Seu Amadeu, dono do primeiro sebo da capital; Sebastião Viana, maestro colaborador de Heitor Villa-Lobos e pai do compositor Marcus Viana; e Célio Balona, músico que, ao lado de Milton Nascimento, Wagner Tiso e Nivaldo Ornelas, lançou as sementes do que viria a ser o Clube da Esquina, também compõem o álbum de retratos do bairro.
O Santa Efigênia pulsa ainda nos “causos” de pessoas comuns, como os amigos da Turma do Siliba, que por mais de seis décadas se reuniram para celebrar a vida no bar do Hélio Berberick, e o lendário Conde Belamorte, barbeiro, músico e poeta conhecido por seus hábitos excêntricos e sua figura enigmática.

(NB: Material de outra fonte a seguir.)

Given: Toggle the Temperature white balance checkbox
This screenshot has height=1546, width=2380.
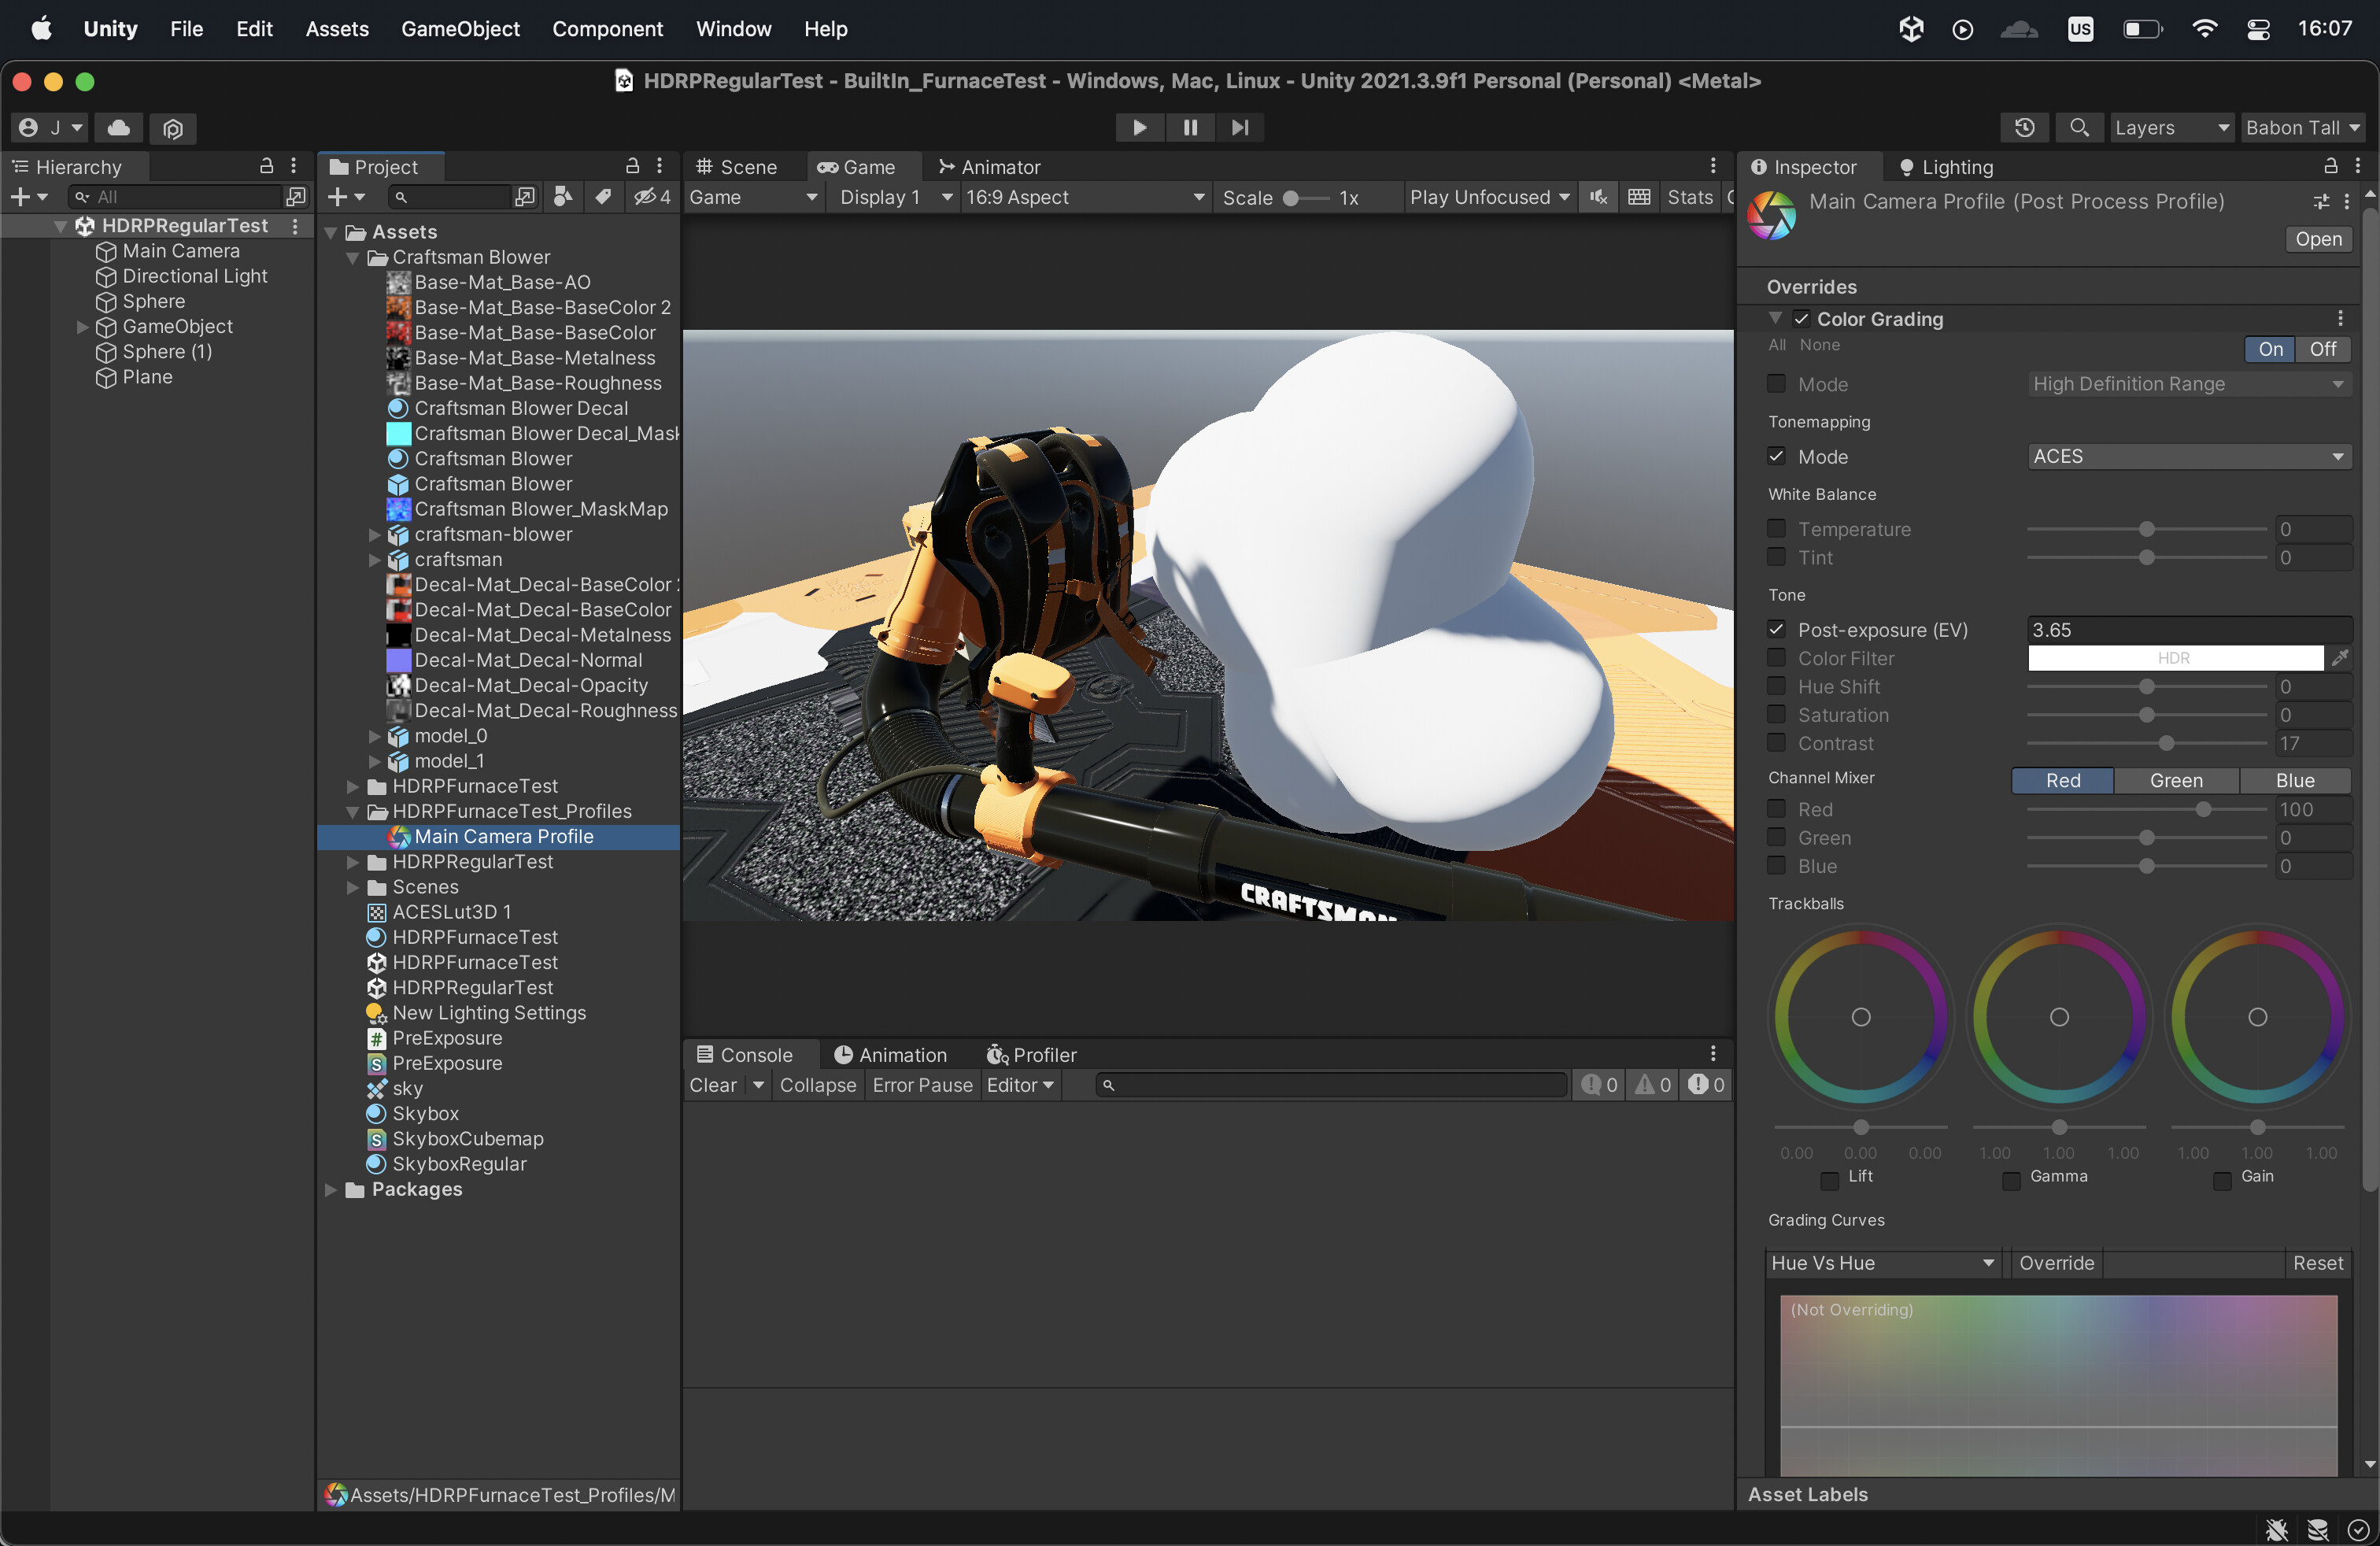Looking at the screenshot, I should pyautogui.click(x=1776, y=528).
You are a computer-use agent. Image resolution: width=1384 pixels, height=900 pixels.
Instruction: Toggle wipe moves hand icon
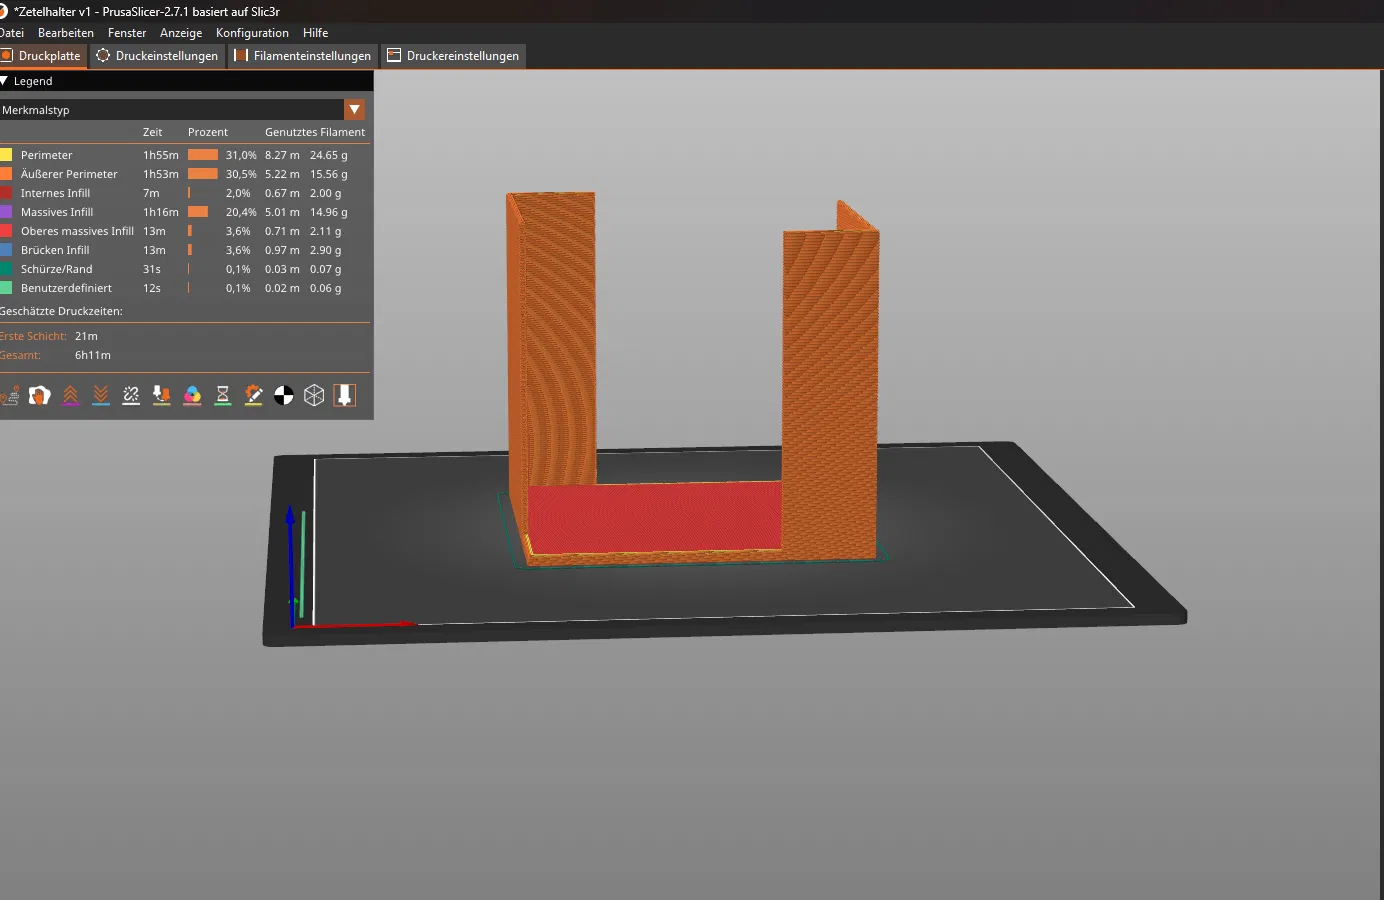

Essas e outras memórias integram a coleção publicada pela Conceito Editorial desde 2004. A iniciativa reúne textos de escritores de várias gerações — de Fernando Brant a Heloísa Murgel Starling, passando por Ana Elisa Ribeiro, Adriane Garcia e Ricardo Aleixo — sobre os bairros, lugares e personagens que formam o mosaico humano de Belo Horizonte.